In the end, it was as easy as a few unanswerable questions, asked to the priest leading our Confirmation class - questions about infallibility and church policy, questions about suffering and loss, questions about what kind of a God they had sold me on. And when the priest couldn't answer my questions to my satisfaction (and, at 17, it would've taken a lot for him to satisfy me), I had had enough. I was confirmed because it was what one did in my family, but inside I knew I wasn't a good Catholic girl any longer.
Ten years later, my perspective has changed a million times, but I've still never gone back to being a good Catholic. A cafeteria Catholic on my best days, a complete atheist on my worst. Mostly, I fall into the agnostic category: Just plain unsure.
In college I took courses on religion. I studied philosophy and the birth of religious dogma, and came away more confused than ever. Add in all my psychology and the theories on brainwashing and religion as cult, and the scientific explanations of what it means if you're hearing voices, and things kept getting jumbled up.
On my own, I've read about the beginnings of the Catholic church, and its controversies and inconsistencies over the years. I've studied Judaism, Buddhism, Islam, the different Christian sects, and found things in all of that that are to be much admired, things that are to be feared.
But there still has never been just one *answer* for me.
And I long to be little if only to have that belief: that certainty that there was something out there, someone, in charge of us all, making sure we did alright. Tried our best, came out OK in the end.
Because a lot of days, it just doesn't feel like that's true.
So I envy my grandmother who, though she'll be 90 next month, never misses a Sunday or Holy Day Mass. Ever. Who just believes. After all she's seen, all she's lost, all she's done.
Because to have that comfort, that bone-deep belief is a feeling that I wish I could get back. Because I may not go to church on Sundays anymore. I may loathe the influence of a few high placed, highly immoral 'religious' folks in our political system. I may think the Catholic Church will have much to answer for if Judgement Day ever comes. I may roll my eyes when someone says they're praying for me. But I want it to be enough... I want it to be true. I want to feel, when I'm mumbling my Hail Marys, that there's somebody up there listening. Somebody who's on my side.
2 comments:
Is it possible that you are not an atheist on your worst days, but on your best?
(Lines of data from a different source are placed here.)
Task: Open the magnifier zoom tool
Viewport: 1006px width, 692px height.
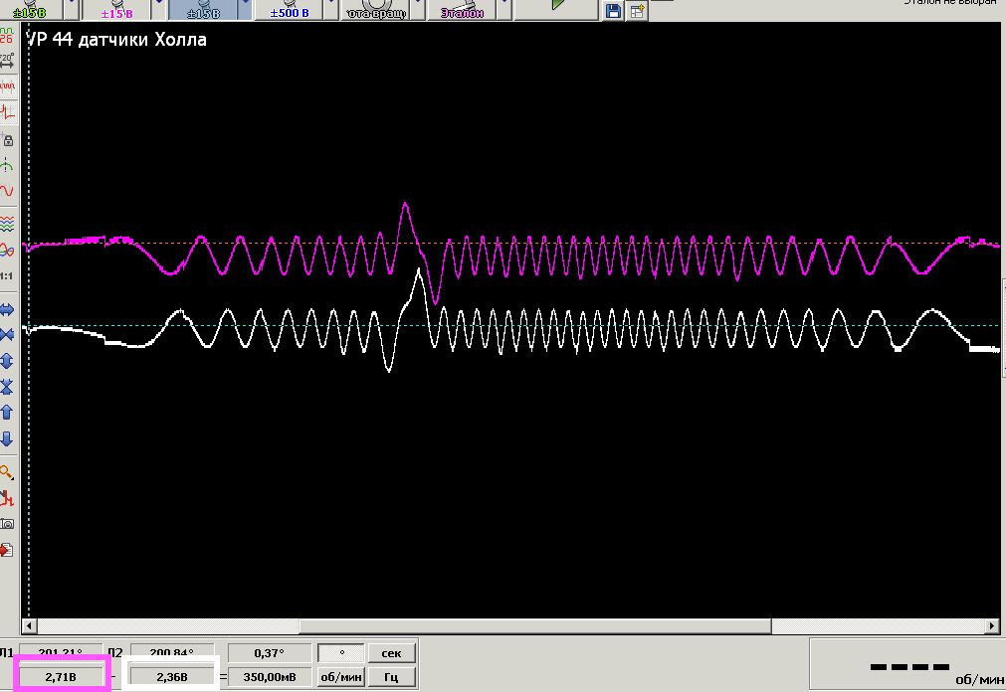Action: click(8, 472)
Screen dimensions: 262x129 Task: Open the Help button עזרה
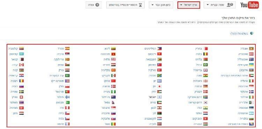(94, 5)
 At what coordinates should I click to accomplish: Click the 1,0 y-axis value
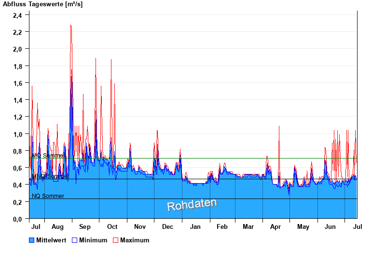click(x=17, y=134)
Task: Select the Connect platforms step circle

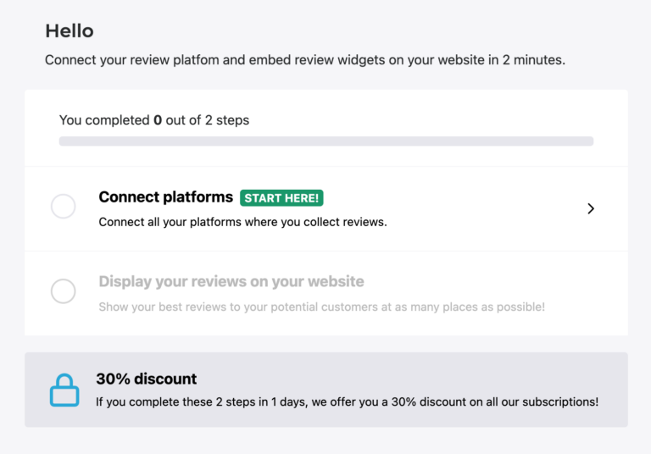Action: [64, 206]
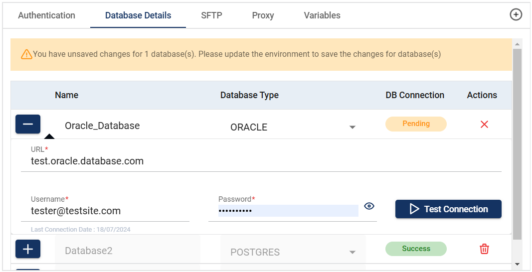Expand the Database2 row with plus button

click(x=28, y=249)
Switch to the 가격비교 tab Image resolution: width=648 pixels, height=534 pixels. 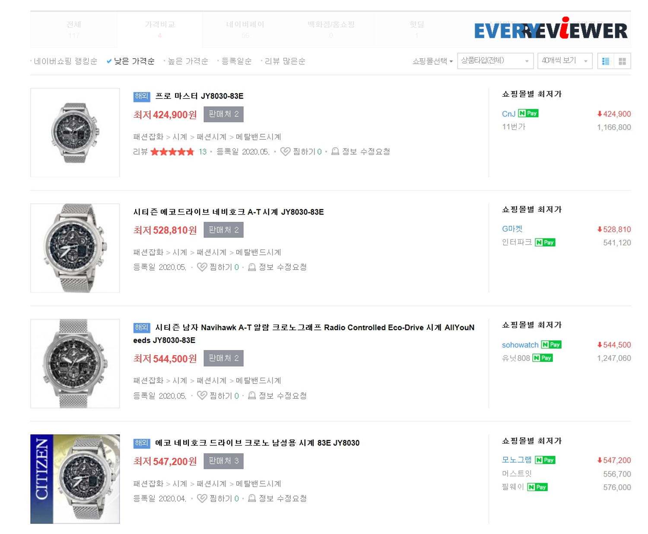160,29
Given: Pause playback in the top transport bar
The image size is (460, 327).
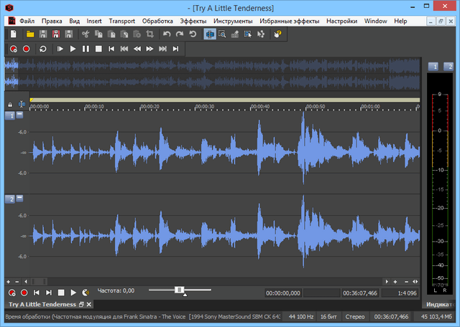Looking at the screenshot, I should coord(86,49).
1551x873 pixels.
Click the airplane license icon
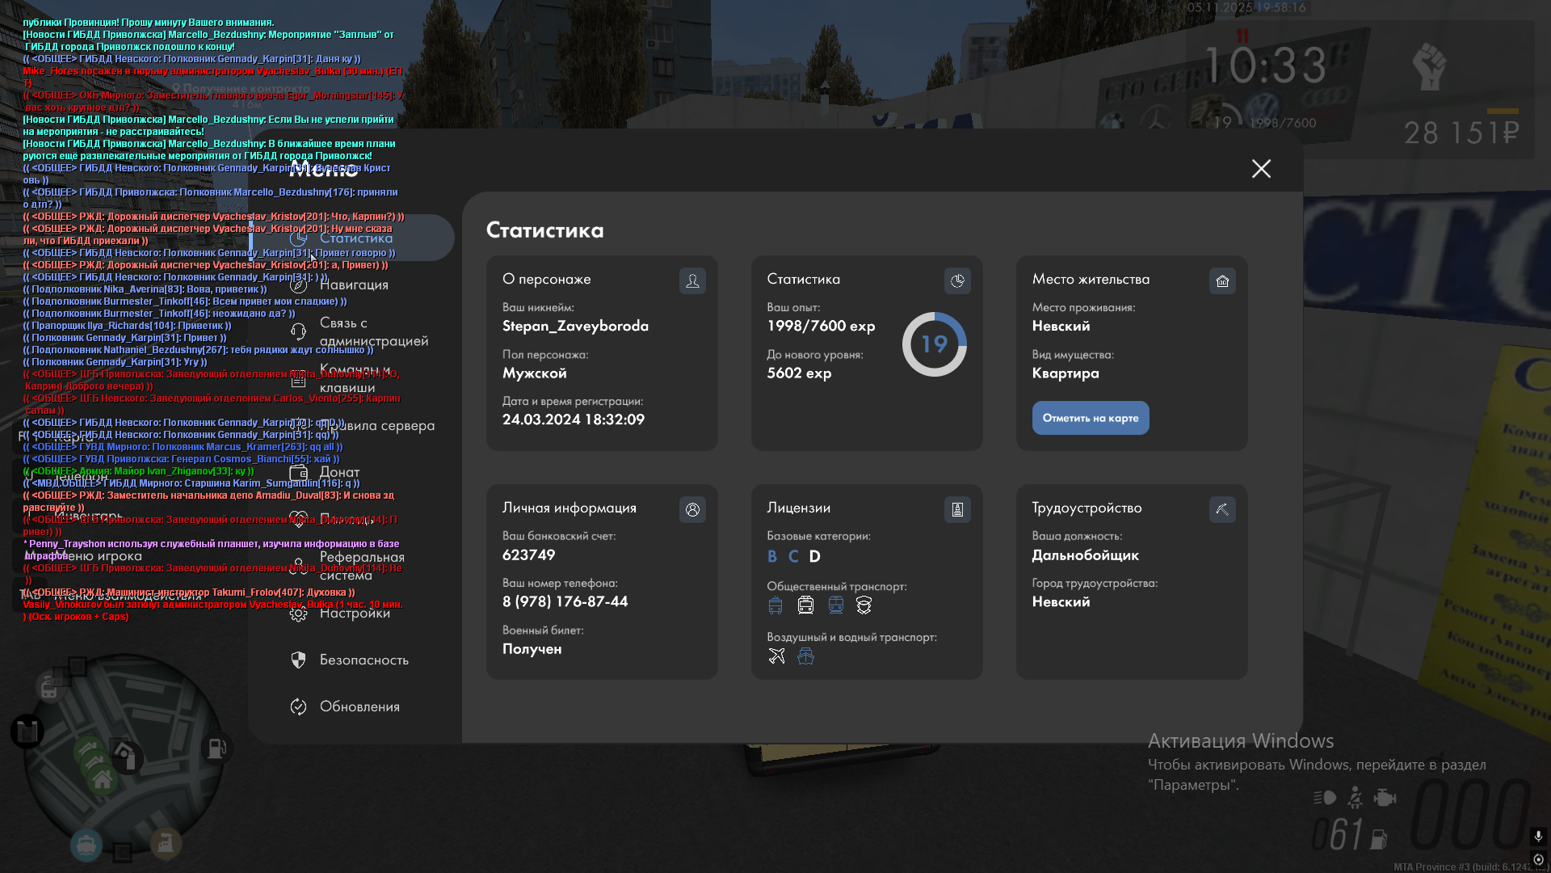(x=776, y=656)
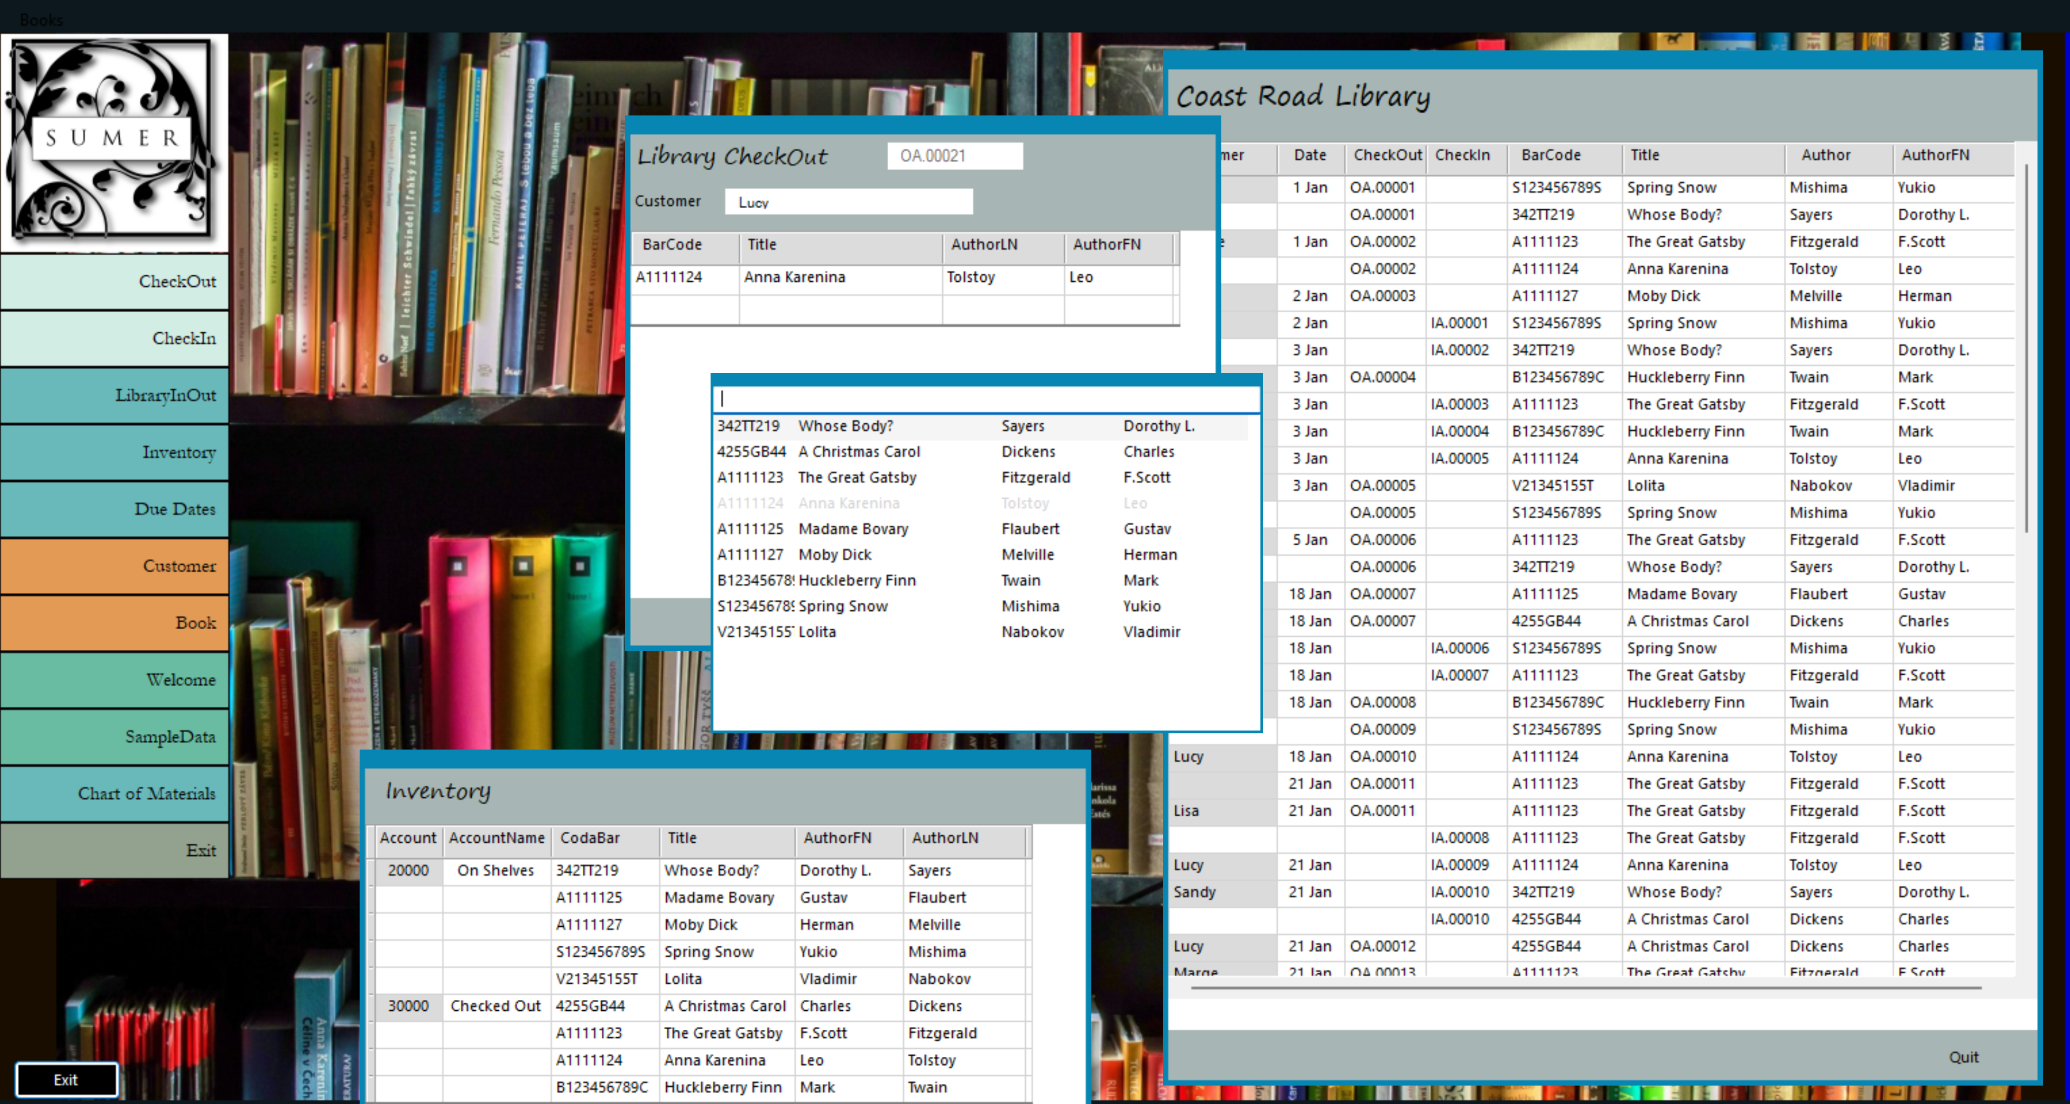Select Book in the sidebar

[114, 623]
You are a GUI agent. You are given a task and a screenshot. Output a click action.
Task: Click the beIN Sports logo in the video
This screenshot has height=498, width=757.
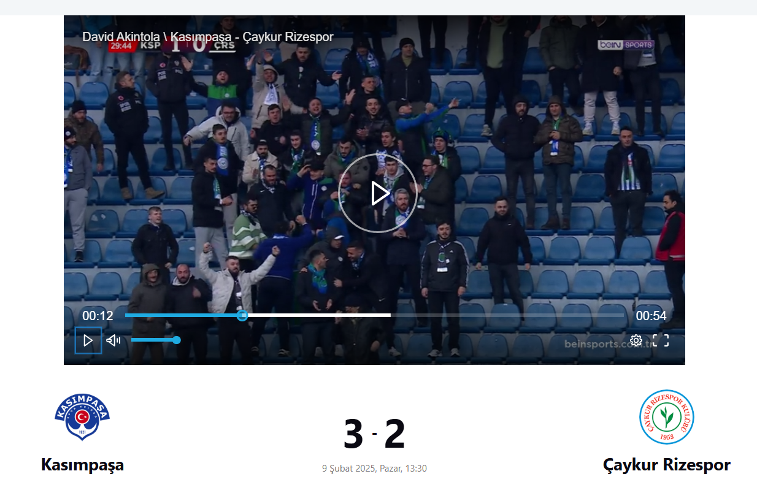click(626, 45)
That your intelligence and reason can't accept what doesn't make sense, no matter how nice it would be if it were true?
I think it would be lovely if there were a diety up there looking out for us, but if there is, why isn't He taking better care of you and all the other people who haven't a cure for their illness?
I could never believe that a good God would allow a little girl's father to die, it just didn't make sense.
I came to agnosticism in much the same way you did, although my religious background was much more extreme and that extremity pushed me away in the end.
And my husband is even more on the atheist end of agnosticim.
Now that we have a child, we're unsure what to tell him about religion and what to do about church since we don't belong to one. I think I'd like to tell him when he's old enough to understand, about many different kinds of religion and let him explore, research and decide for himself.
But I totally get your last paragraph. I'm also sort of an eye roller when people talk to me about religion, but in the end, if they truly believe and it brings them comfort, then it's a good thing.